Exercise brief:
Gather every line in the items below that contains the word "Choose", and copy each of those lines in full.

Dataset rows:

+ + + + +

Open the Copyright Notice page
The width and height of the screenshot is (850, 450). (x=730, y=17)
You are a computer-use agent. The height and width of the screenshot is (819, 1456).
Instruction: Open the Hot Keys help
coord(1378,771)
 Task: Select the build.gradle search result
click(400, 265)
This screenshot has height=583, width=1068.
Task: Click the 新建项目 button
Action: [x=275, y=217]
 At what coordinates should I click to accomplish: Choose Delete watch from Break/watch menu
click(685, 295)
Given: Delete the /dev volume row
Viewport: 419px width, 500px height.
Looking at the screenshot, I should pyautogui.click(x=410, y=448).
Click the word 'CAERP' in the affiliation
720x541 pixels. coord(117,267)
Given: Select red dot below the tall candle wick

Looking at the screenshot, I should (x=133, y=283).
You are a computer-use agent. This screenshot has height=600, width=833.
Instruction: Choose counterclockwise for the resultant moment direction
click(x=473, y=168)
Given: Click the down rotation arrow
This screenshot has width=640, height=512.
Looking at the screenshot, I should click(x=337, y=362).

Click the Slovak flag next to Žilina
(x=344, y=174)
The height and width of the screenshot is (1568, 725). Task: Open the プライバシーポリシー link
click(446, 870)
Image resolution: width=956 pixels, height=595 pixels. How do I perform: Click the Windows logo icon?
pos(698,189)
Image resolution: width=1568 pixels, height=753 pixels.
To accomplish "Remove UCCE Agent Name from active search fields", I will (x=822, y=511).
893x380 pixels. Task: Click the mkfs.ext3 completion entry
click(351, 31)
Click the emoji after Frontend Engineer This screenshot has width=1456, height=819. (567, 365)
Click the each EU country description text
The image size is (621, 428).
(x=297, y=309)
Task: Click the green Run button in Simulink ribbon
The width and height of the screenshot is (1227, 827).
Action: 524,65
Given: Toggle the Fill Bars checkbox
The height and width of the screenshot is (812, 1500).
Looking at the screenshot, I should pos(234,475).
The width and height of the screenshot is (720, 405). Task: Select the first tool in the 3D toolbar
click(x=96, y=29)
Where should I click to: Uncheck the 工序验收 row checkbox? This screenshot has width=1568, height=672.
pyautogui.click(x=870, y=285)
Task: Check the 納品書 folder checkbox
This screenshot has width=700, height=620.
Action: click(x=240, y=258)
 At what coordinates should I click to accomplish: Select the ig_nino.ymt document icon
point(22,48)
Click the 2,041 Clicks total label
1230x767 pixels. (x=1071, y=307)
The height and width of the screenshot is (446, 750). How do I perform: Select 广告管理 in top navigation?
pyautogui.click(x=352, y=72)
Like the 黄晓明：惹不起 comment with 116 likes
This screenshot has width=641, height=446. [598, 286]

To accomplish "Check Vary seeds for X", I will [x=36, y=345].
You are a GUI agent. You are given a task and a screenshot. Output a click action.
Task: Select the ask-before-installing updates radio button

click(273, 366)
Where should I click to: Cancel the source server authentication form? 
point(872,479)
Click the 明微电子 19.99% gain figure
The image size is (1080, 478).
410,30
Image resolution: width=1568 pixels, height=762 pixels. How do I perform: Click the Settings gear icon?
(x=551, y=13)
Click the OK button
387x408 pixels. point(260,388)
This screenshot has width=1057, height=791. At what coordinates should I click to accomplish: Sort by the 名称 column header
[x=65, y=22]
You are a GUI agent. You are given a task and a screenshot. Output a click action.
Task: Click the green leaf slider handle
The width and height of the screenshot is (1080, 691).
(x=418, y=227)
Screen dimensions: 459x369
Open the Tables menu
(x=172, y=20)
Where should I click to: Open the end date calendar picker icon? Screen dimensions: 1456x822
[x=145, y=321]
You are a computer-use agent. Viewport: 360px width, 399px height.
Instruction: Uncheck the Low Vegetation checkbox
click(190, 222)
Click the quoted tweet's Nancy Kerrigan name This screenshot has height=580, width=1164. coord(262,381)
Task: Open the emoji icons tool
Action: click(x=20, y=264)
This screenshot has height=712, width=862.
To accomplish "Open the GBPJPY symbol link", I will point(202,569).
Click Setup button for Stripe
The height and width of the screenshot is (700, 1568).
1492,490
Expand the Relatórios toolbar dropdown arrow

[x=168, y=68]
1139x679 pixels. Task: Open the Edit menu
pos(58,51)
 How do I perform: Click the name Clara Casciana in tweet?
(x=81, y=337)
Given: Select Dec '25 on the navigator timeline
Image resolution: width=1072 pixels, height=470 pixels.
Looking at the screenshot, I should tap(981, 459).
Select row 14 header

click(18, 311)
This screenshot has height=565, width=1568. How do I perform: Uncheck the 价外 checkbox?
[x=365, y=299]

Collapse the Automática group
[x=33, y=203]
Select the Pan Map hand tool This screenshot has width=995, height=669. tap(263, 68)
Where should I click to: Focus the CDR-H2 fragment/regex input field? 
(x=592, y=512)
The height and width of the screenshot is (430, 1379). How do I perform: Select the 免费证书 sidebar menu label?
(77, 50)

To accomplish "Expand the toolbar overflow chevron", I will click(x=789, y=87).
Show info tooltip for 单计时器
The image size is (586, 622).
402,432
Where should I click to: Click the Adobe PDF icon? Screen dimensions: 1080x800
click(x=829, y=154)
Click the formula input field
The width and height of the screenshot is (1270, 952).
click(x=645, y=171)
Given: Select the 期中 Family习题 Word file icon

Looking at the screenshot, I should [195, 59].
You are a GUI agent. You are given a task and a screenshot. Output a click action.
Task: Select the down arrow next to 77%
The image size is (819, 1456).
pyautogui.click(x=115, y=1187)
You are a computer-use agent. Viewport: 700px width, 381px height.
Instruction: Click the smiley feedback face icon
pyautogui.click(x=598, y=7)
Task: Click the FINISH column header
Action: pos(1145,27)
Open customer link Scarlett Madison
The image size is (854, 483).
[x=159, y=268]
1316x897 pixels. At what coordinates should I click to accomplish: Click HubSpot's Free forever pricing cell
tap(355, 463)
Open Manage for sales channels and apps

+ + + + +

Full solution:
 At what coordinates should I click to accomplish: Choose Delete watch from Break/watch menu
Instruction: Choose counterclockwise for the resultant moment direction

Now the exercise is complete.